• Passage to read:
^^^^^^^^^^^^^^^^
Yes; it happened to me before. Your modification should avoid this for the future. But some tube designs also generate voltage spikes on the RCA connectors at power on/off that may damage the solid state device. Transformer coupling plus a voltage transient limiter (zener diode) is a good option to interface unknown/marginal tube-based devices at line level.
 
I guess this was considered "safe" because the chassis was internal to the console and should not be exposed to touch? I looked at the schematic and you could see the cap and resistor running to the chassis ground. Was the 2 wire cord even polarized?
 
Yes, the 2-wire cord was polarized and appeared original. I've seen plenty of 2-wire chassis with a grounding cap but not also a resistor. The values are such that the short-circuit current is very low, safe in most conditions.. and yes, the chassis is insulated by the console case -but- I'll bet the turntable deck was common to chassis?

Also yes, the 3rd wire is bolted firm to chassis now. Kind of the whole point, really.

Btw, these are really nice, warm, vintage sounding units with excellent FM stereo. You do need to convert the outputs from the near-impossible ELL80s to a pair of EL95s per channel, though.
 
I guess this was considered "safe" because the chassis was internal to the console and should not be exposed to touch?

Good question.. The chassis is insulated by the wood cabinet and plastic knobs. But the faceplate is aluminum, so if there's any galvanic contact the faceplate could be live AC. Same for the metal parts of the turntable, which is likely the entire frame & plinth, maybe even the arm.
^^^^^^^^^^^^^^^^
• Recorded information:
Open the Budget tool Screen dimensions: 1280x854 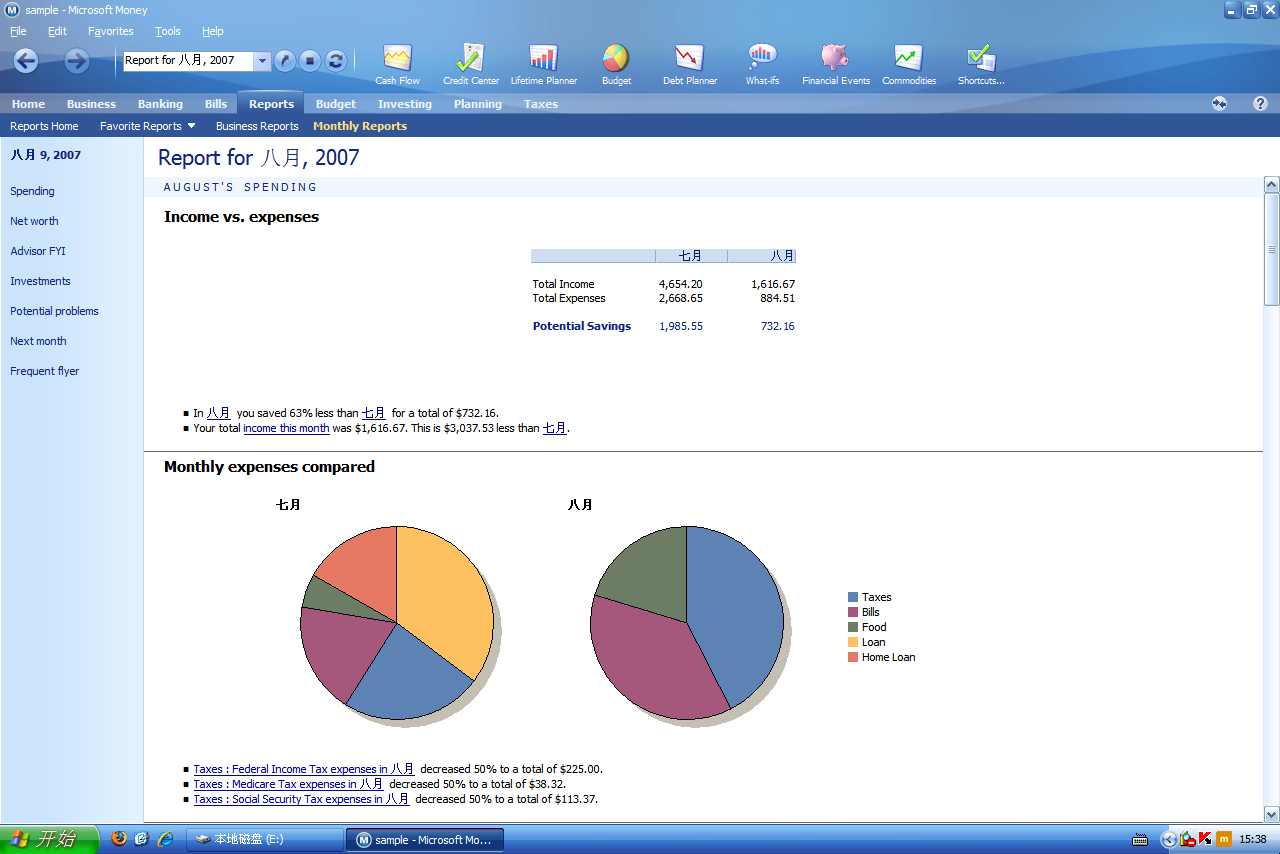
^^^^^^^^^^^^^^^^
• Set exercise 1:
Edit the console grounding text so that "warm" becomes "mellow", and return the section starting with "Btw, these are" and going on through "per channel, though.".
• Set exercise 2:
Summarize the console grounding text in three sentences.
The data stands apart from the text on grounding a vintage tube console.

• Exercise solution 1:
Btw, these are really nice, mellow, vintage sounding units with excellent FM stereo. You do need to convert the outputs from the near-impossible ELL80s to a pair of EL95s per channel, though.

• Exercise solution 2:
Some tube designs generate voltage spikes on the RCA connectors at power on and off that can damage solid-state devices, so transformer coupling plus a zener diode limiter is recommended for interfacing them at line level. The console discussed had an original polarized two-wire cord with a capacitor and resistor to chassis ground, and a third wire is now bolted firm to the chassis, since the aluminum faceplate and the turntable's metal parts could otherwise carry live AC. The units are described as warm, vintage-sounding and excellent for FM stereo, though the ELL80 outputs need converting to a pair of EL95s per channel.